Extracted records:

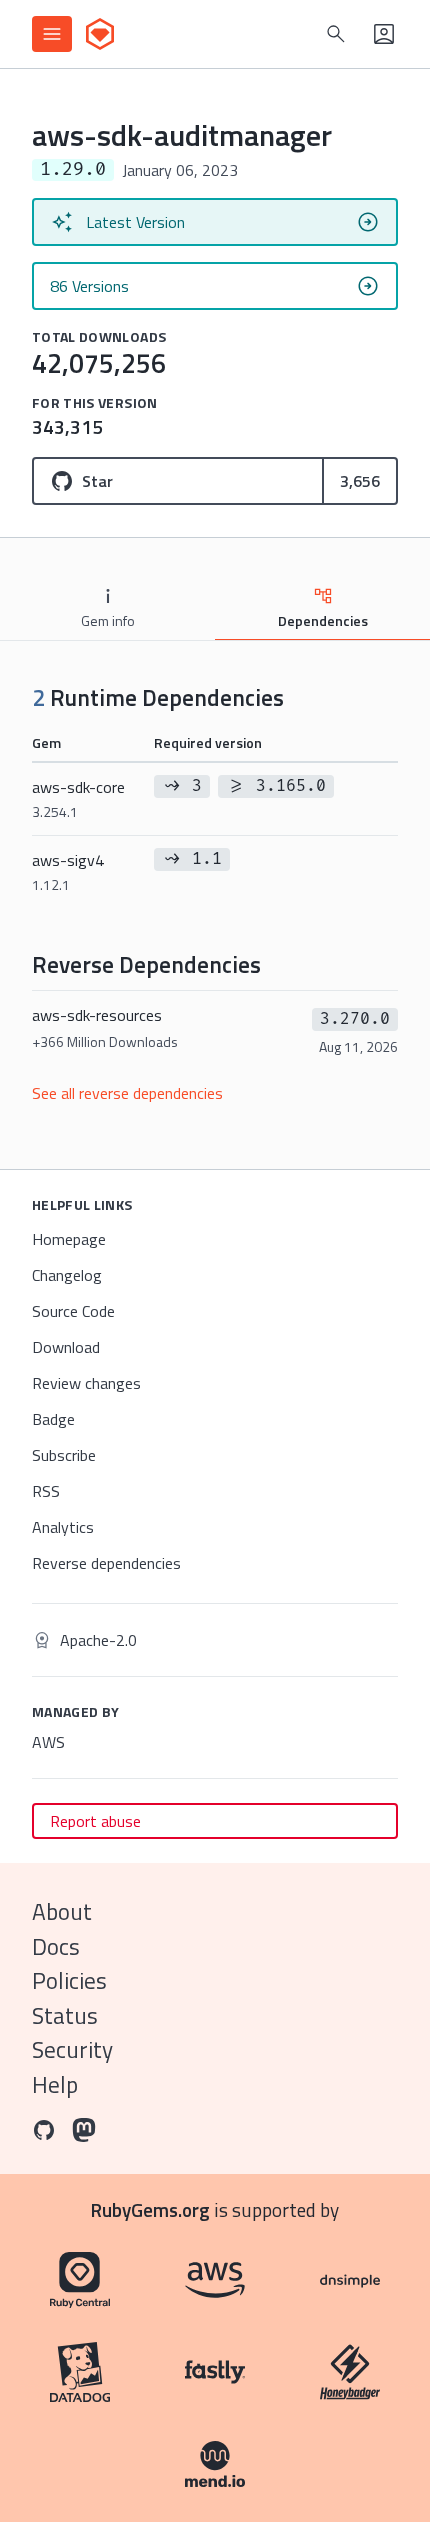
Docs (56, 1946)
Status (65, 2015)
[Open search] (336, 34)
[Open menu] (52, 34)
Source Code (73, 1311)
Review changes (86, 1383)
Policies (69, 1980)
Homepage (69, 1239)
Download (66, 1347)
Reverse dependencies (106, 1563)
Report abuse (95, 1821)
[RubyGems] (100, 34)
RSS (46, 1491)
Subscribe (64, 1455)
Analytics (63, 1527)
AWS (48, 1742)
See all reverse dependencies (127, 1093)
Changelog (67, 1275)
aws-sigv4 (68, 871)
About (62, 1911)
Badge (53, 1419)
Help (55, 2084)
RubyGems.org (150, 2209)
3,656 (360, 481)
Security (72, 2049)
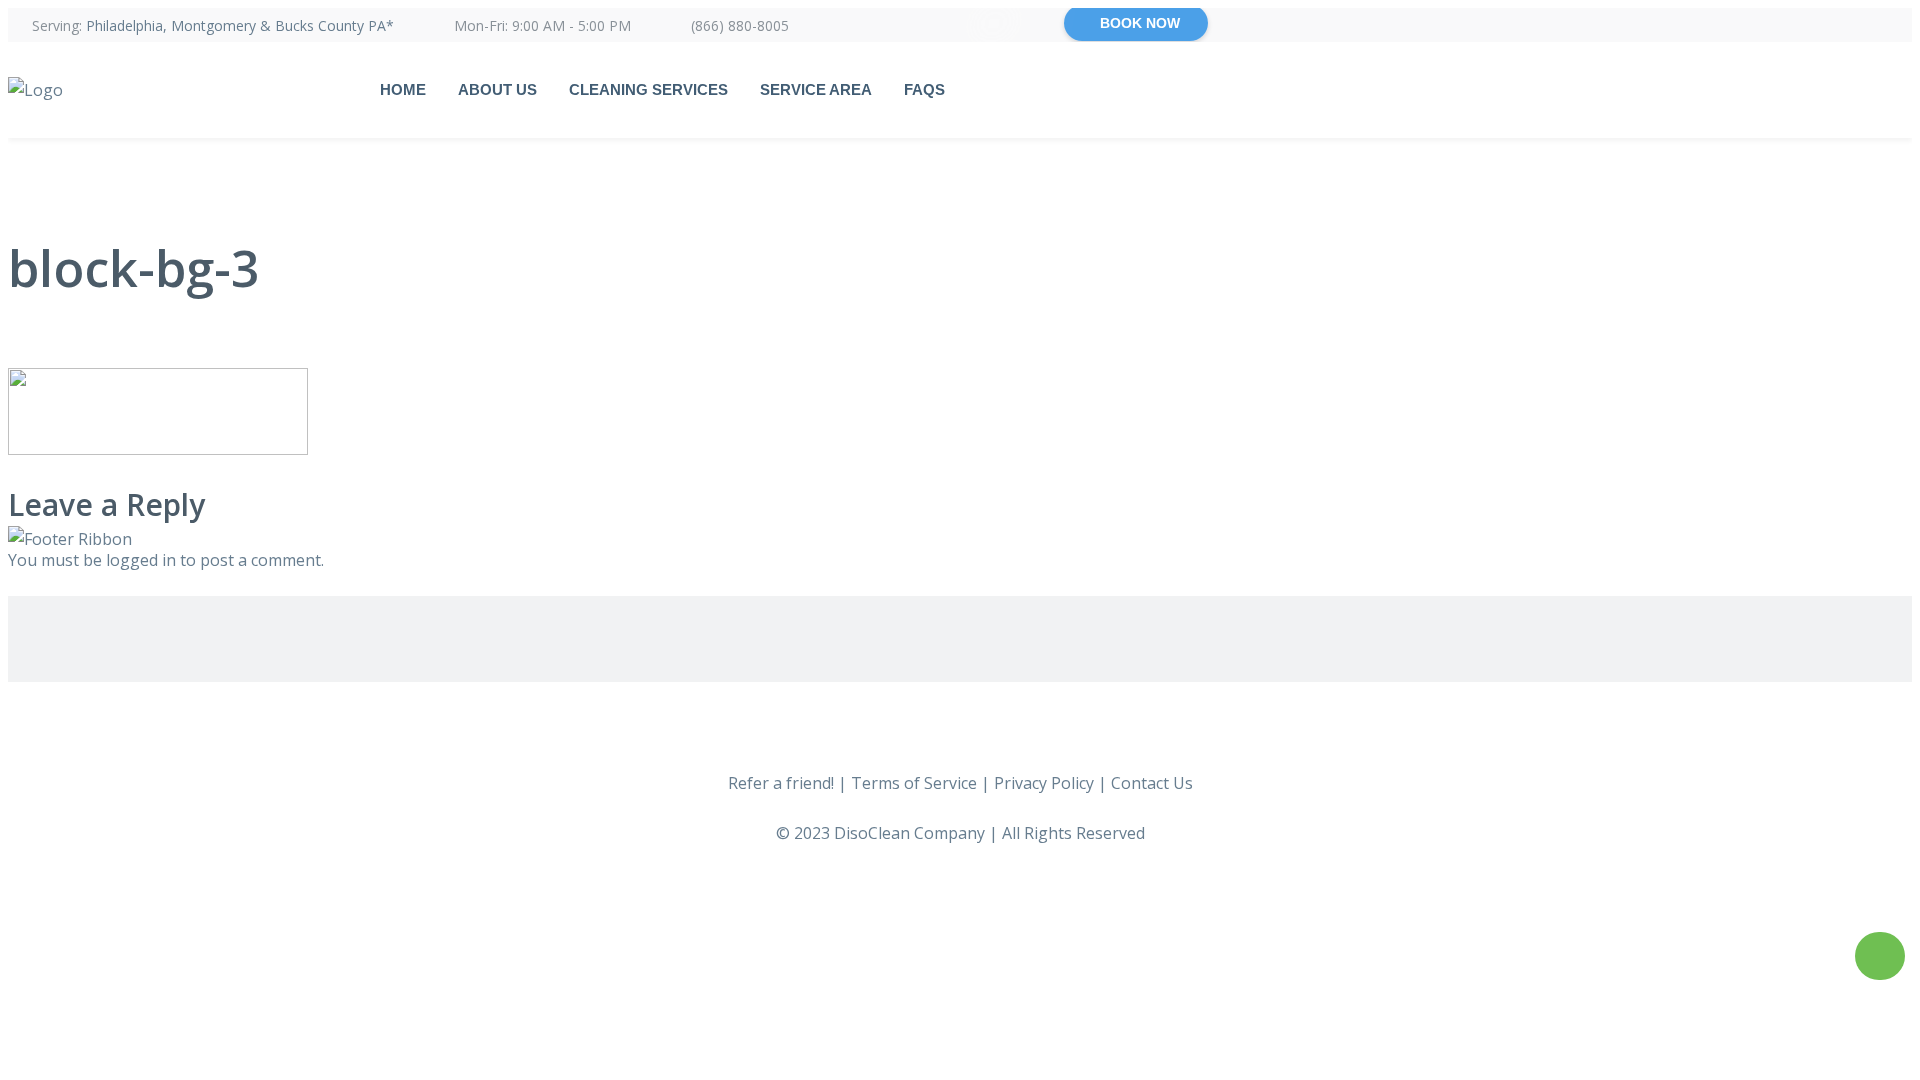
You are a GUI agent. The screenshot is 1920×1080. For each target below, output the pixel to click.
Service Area (816, 89)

Work task: Give an exact copy of the entries, excluding all pictures.

Solution to the exercise:
Docs (56, 1946)
Status (65, 2015)
[Open search] (336, 34)
[Open menu] (52, 34)
Source Code (73, 1311)
Review changes (86, 1383)
Policies (69, 1980)
Homepage (69, 1239)
Download (66, 1347)
Reverse dependencies (106, 1563)
Report abuse (95, 1821)
[RubyGems] (100, 34)
RSS (46, 1491)
Subscribe (64, 1455)
Analytics (63, 1527)
AWS (48, 1742)
See all reverse dependencies (127, 1093)
Changelog (67, 1275)
aws-sigv4 (68, 871)
About (62, 1911)
Badge (53, 1419)
Help (55, 2084)
RubyGems.org (150, 2209)
3,656 (360, 481)
Security (72, 2049)
You are a GUI agent. The screenshot is 1920×1080. For each target below, output the pixel to click.
Service Area (816, 89)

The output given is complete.